Pick out each line in the items below that contains the word "given" and copy those lines.
◇ ◇ ◇ ◇
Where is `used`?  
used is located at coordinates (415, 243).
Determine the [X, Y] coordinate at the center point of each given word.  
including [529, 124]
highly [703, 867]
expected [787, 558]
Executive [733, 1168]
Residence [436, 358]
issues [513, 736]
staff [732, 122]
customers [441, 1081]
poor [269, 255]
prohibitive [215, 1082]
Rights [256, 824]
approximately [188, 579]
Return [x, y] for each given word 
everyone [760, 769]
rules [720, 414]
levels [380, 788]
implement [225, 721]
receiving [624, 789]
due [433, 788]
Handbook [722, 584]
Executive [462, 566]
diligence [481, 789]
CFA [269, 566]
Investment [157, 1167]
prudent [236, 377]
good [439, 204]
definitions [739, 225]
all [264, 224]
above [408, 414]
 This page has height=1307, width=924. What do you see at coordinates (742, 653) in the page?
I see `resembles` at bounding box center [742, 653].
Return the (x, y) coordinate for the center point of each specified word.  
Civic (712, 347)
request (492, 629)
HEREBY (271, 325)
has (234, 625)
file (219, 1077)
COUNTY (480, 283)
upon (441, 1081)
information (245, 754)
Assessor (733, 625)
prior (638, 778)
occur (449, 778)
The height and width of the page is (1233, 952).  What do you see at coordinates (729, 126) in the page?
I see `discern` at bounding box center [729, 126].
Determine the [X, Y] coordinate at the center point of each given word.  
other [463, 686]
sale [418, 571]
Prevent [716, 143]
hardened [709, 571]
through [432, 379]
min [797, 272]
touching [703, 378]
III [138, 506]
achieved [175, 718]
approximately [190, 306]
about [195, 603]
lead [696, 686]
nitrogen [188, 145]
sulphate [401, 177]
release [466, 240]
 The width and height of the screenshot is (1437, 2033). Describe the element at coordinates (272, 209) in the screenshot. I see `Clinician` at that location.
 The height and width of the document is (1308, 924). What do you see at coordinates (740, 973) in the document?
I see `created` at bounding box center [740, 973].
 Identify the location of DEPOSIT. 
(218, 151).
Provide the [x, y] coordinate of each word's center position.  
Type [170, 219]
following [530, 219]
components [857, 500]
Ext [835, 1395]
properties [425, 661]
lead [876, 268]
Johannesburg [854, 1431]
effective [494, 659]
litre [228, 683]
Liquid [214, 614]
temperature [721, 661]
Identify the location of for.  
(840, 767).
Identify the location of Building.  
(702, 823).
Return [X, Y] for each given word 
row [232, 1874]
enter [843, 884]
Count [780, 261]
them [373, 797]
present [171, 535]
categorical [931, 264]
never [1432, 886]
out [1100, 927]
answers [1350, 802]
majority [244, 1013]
◇ ◇ ◇ ◇
**Finished task:**
Determine the [X, Y] coordinate at the center point of each given word.  
Return [x, y] for each given word 
Determine the [X, Y] coordinate at the center point of each given word.  
Return [X, Y] for each given word 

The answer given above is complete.